Opinión

Confusión Económica

José Luis Feito | Viernes 24 de octubre de 2008
No es exagerado decir que vivimos los tiempos de mayor confusión económica desde la Gran Depresión. Falta de orden y claridad; vacilación, desasosiego, turbación del ánimo; descrédito, deshonra, ignominia. Todas estas aceptaciones del vocablo confusión describen un aspecto u otro de la situación actual. Es una confusión comprensible en sociedades que se han visto sorprendidas por la violencia inusitada de la crisis económica, y no digamos nada en países como el nuestro donde la realidad e incluso la mera posibilidad de la crisis se negaba hace apenas unos meses.

En estos tiempos de zozobra, con el sistema financiero y las economías de muchos países al borde del abismo, es vital evitar errores de política económica. Para ello es especialmente importante distinguir entre la política económica necesaria a corto plazo y la que se tendrá que hacer cuando las economías hayan salido de la zona de peligro en que se encuentran. Aunque a algunos les pueda sonar herético y contraproducente, la política económica que debemos aplicar en el corto plazo es la que se aplicó erróneamente en el pasado. Me apresuro a explicar esta proposición. La causa última de esta crisis reside esencialmente en la política monetaria extraordinariamente expansiva aplicada en Estados Unidos que ha propulsado crecimientos medios anuales del crédito en la economía mundial (y, por ende, de la deuda) entre el 10% y el 20% durante los últimos ocho años. Otro factor, que sin la causa anterior hubiera sido irrelevante, ha sido la configuración de marcos regulatorios del sistema financiero que por acción u omisión han acentuado el apalancamiento y la propensión al riesgo de las entidades financieras. Lo que necesitamos en este momento en el que las condiciones financieras y reales se han alterado drásticamente es una política monetaria tan expansiva como lo fue en los momentos más álgidos del pasado y un marco regulatorio que aliente y no cercene la propensión al riesgo.

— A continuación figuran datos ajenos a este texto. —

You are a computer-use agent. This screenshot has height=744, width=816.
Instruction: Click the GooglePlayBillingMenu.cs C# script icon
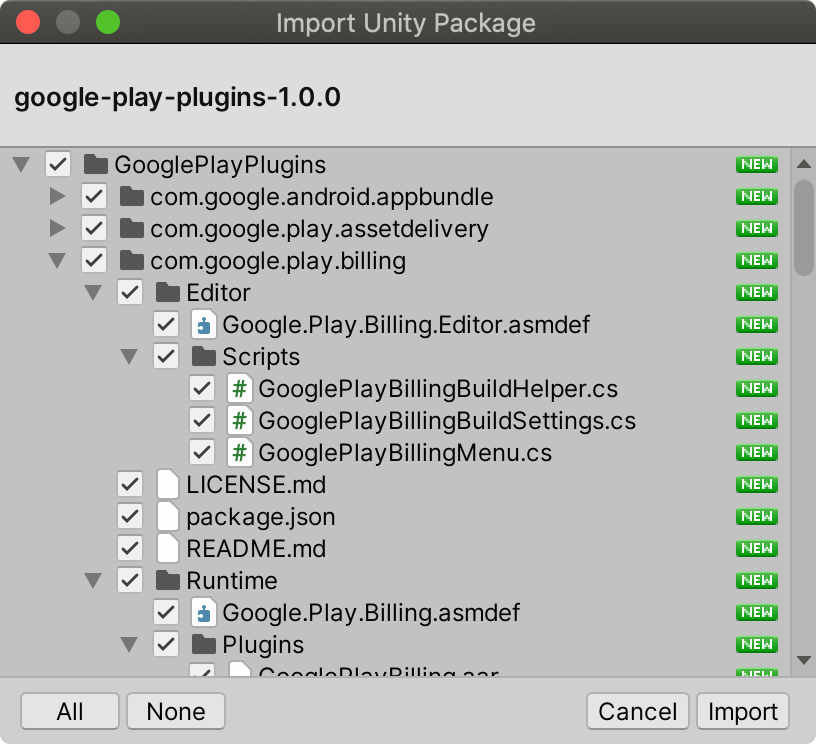click(239, 453)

Parece haber coincidencia entre los banqueros centrales en cuanto a la necesidad de reducciones significativas de los tipos de interés. También parece haberla en lo concerniente a las modificaciones del marco regulatorio del sistema financiero, pero en este caso desgraciadamente para mal. En efecto, todo indica que las autoridades económicas se están preparando para reforzar inminentemente los esquemas de supervisión a fin de evitar la repetición de los excesos del pasado. Si se hace esto, se estaría siguiendo la estrategia que hubiera servido para ganar las guerras del ayer, guerras que se perdieron frente a un enemigo que hoy ya no existe. El enemigo que hoy hay que vencer ataca por el flanco opuesto al que se quiere ahora guarnecer reforzando las ratios de capital y reduciendo la proporción del riesgo existente en el sistema financiero. Si se avanza por ese camino no se impedirá el debilitamiento progresivo del sector real y, por tanto, no se frenará el deterioro de la solvencia del sistema financiero. Sólo si se frena la destrucción exagerada y creciente del valor de los activos reales que son el colateral de los activos crediticios del sistema bancario se impedirá la mortífera espiral que lleva a restringir brutalmente la concesión de créditos a empresas y familias solventes, dificultando así las posibilidades de devolver sus préstamos y erosionando con ello aún más los balances bancarios.

En momentos de crisis sistémica y desconfianza extrema como el actual, lo que tendría sentido para un banco individual es un sinsentido para el conjunto de bancos si todos ellos actúan de la misma manera. El acopio de liquidez y restricción de crédito por parte de un banco podría sanear su balance si este comportamiento no fuera emulado por todos los demás bancos. Si, como ocurre hoy, todos los bancos adoptan decisiones similares, el resultado es la intensificación de la caída de la actividad económica y una mayor erosión de los activos crediticios de todos los bancos. El objetivo de algunas medidas de intervención en los sistemas bancarios es precisamente romper este círculo vicioso. Pero estas medidas, que en general van bien orientadas, no son suficientes. De hecho, pueden ser ineficaces si las autoridades económicas responsables de la supervisión siguen enviando mensajes sobre cambios inminentes de la regulación encaminados a reforzar las necesidades de capital en proporción al riesgo de los activos del balance. No es el momento de reducir la propensión al riesgo del sistema bancario sino de incentivarla. Lo que necesitamos ahora, ante la situación crítica de la economía mundial, no son los esquemas de supervisión que mejor han funcionado en el pasado sino los que han fracasado.